The views and opinions expressed herein are the views and opinions of the author and do not necessarily reflect those of Nasdaq, Inc.

AI Talk Show

Four leading AI models discuss this article

Opening Takes
G
Gemini by Google
▼ Bearish

"The ultra-low P/E ratios of these holdings likely reflect terminal value risk in declining industries rather than genuine mispricing by the market."

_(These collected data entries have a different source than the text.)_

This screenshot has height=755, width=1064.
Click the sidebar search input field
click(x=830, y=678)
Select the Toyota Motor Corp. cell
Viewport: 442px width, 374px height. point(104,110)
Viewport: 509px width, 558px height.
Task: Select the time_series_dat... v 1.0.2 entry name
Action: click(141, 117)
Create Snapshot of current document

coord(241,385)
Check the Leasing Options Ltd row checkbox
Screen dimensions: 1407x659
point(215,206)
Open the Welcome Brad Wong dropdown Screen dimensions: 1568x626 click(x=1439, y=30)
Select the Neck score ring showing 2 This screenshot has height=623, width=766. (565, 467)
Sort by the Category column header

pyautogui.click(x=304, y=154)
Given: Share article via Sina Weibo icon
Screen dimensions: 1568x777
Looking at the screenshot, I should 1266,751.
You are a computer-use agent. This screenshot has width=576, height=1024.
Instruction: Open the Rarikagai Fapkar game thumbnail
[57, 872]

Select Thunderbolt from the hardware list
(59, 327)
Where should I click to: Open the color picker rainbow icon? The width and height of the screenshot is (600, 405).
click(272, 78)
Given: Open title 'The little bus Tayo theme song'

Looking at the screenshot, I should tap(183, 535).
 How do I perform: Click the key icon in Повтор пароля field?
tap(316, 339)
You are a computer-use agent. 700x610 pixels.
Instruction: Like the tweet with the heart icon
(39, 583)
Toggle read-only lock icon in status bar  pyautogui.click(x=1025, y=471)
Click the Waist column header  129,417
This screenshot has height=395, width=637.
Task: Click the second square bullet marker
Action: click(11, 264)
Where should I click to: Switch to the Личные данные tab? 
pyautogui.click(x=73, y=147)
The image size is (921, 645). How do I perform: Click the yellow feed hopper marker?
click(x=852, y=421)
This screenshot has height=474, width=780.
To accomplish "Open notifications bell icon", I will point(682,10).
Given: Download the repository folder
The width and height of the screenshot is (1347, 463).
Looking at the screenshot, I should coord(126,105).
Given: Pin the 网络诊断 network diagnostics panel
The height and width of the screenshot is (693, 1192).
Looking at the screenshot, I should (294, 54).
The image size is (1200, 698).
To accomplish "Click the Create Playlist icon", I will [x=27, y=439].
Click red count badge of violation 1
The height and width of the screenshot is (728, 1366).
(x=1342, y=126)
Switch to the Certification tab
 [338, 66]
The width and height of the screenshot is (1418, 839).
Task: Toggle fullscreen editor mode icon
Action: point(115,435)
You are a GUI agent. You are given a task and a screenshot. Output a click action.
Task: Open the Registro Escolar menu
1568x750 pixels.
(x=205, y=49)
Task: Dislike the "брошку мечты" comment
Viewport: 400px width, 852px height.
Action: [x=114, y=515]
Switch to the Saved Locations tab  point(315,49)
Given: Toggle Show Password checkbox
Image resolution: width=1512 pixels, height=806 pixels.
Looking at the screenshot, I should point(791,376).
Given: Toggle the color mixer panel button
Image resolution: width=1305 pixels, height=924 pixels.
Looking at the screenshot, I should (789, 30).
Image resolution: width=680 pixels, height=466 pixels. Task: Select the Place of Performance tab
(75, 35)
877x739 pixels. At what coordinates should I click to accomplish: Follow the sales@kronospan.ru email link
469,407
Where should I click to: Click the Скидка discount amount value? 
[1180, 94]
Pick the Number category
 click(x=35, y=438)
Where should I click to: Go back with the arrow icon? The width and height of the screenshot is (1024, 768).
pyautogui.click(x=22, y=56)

Following Bill Miller’s playbook requires distinguishing between 'value' and 'value traps.' While LNC, GTN, and QUAD trade at basement-level forward P/E multiples—some under 2x—the market is pricing in structural decay, not just temporary headwinds. LNC faces significant interest rate sensitivity and potential capital adequacy risks in its legacy annuity book. GTN’s 74% payout ratio is precarious given the secular decline in linear TV advertising and high leverage. While these stocks offer high yields, they are essentially bets on corporate survival and balance sheet restructuring rather than growth. Investors should view these as distressed debt proxies rather than traditional equity holdings.

Devil's Advocate

If these companies successfully deleverage or consolidate their respective niches, the current extreme valuation discounts provide a massive margin of safety for a mean-reversion trade.

LNC, GTN, QUAD
G
Grok by xAI
▬ Neutral

"N/A"

[Unavailable]

C
Claude by Anthropic
▼ Bearish

"High yield + low valuation often signals structural decline, not opportunity, and the article's reliance on Bill Miller's 20-year-old track record obscures the lack of evidence that his son can replicate it."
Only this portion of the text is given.